Dalla costa di Caminia e Pietragrande fino alle vicoli del borgo antico, la storia si fa percorso. Il Comune di Stalettì è stato ufficialmente ammesso al finanziamento del bando regionale “Calabria Attrattiva – Accoglienza, reti territoriali e valorizzazione per i Comuni della Calabria”, ottenendo un contributo di 48.000 euro su un investimento complessivo di 60.000 euro per la realizzazione del progetto “L’Anello di Cassiodoro”.

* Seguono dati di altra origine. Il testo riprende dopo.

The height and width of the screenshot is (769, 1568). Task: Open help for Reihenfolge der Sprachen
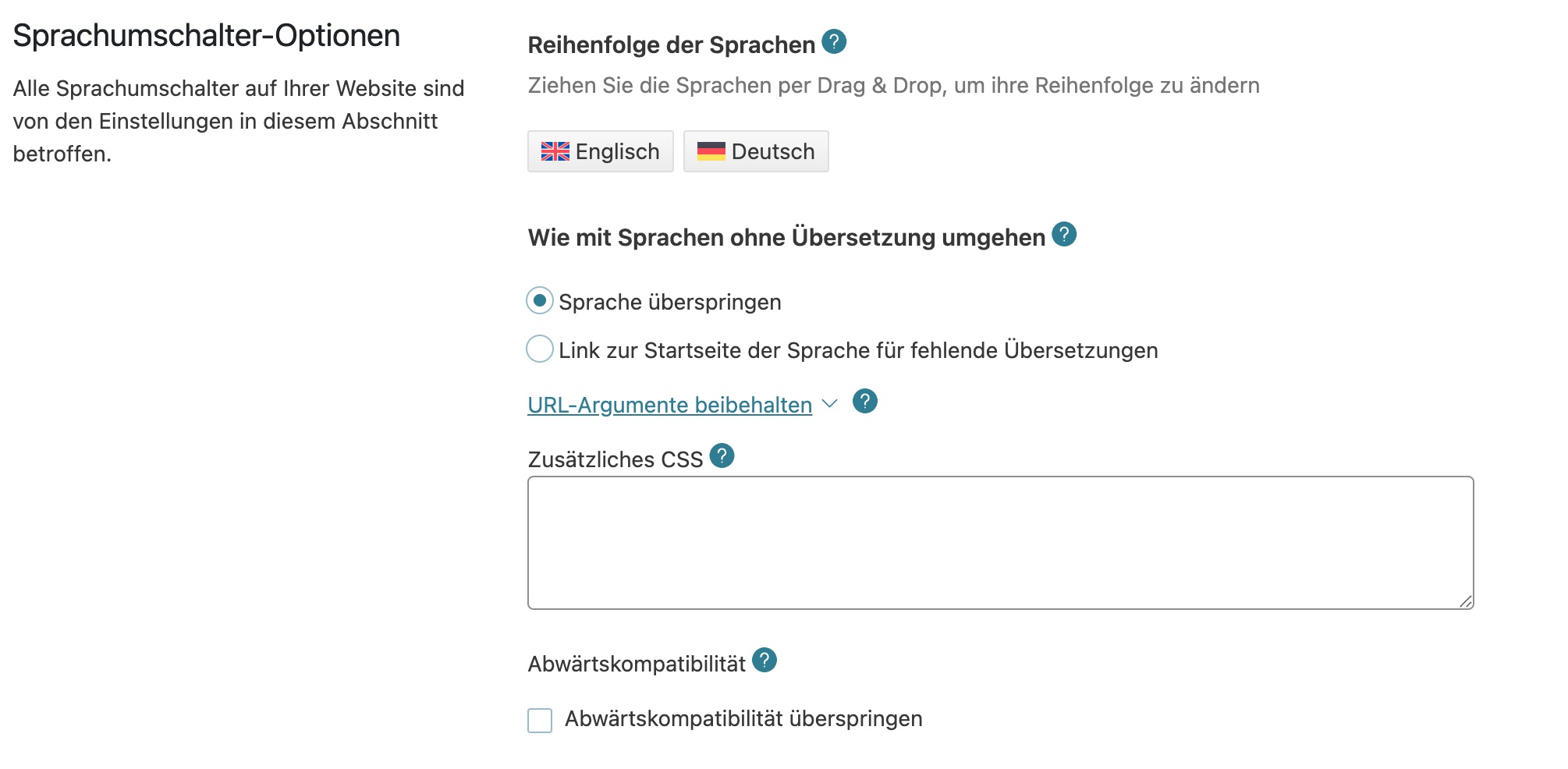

L’iniziativa punta a trasformare l’intero territorio comunale in un museo diffuso attraverso un itinerario guidato di sei ore. Il percorso toccherà sette tappe chiave tra siti storici, archeologici e scorci paesaggistici, integrando la vocazione balneare della marina con il patrimonio culturale del centro storico.
Le novità del percorso turistico:
Mobilita sostenibile: Gli spostamenti saranno garantiti da un servizio navetta dedicato, per il quale si punta all’impiego di un minibus elettrico a impatto zero.
Tecnologia e contenuti: Ciascuna tappa sarà dotata di pannelli con QR code per l’accesso a contenuti multimediali multilingua, affiancati da un video-racconto sull’identità locale.
Arte e cultura: L’itinerario sarà arricchito da opere di urban art e murales dedicati alla figura e al pensiero di Flavio Magno Aurelio Cassiodoro. L’evento culminante sarà rappresentato da una “Notte Bianca dell’Arte”.
Enogastronomia ed esperienze: Durante il tour guidato sono previste soste per la degustazione delle eccellenze enogastronomiche a chilometro zero.
L’amministrazione comunale e la cittadinanza puntano a destagionalizzare i flussi turistici, promuovendo un modello di accoglienza culturale e sostenibile attivo 365 giorni all’anno.
Fondamentale per il raggiungimento del risultato è stato il lavoro di squadra che ha visto coinvolti i curatori del progetto Gianni Bartolotti e Pino Scicchitano, il consigliere comunale Salvatore Bocchino, le associazioni locali e il tessuto imprenditoriale e turistico del territorio.
Con “L’Anello di Cassiodoro”, Stalettì scommette sulla riscoperta delle proprie radici storiche, trasformando l’eredità intellettuale del grande senatore romano in una risorsa strategica per il futuro.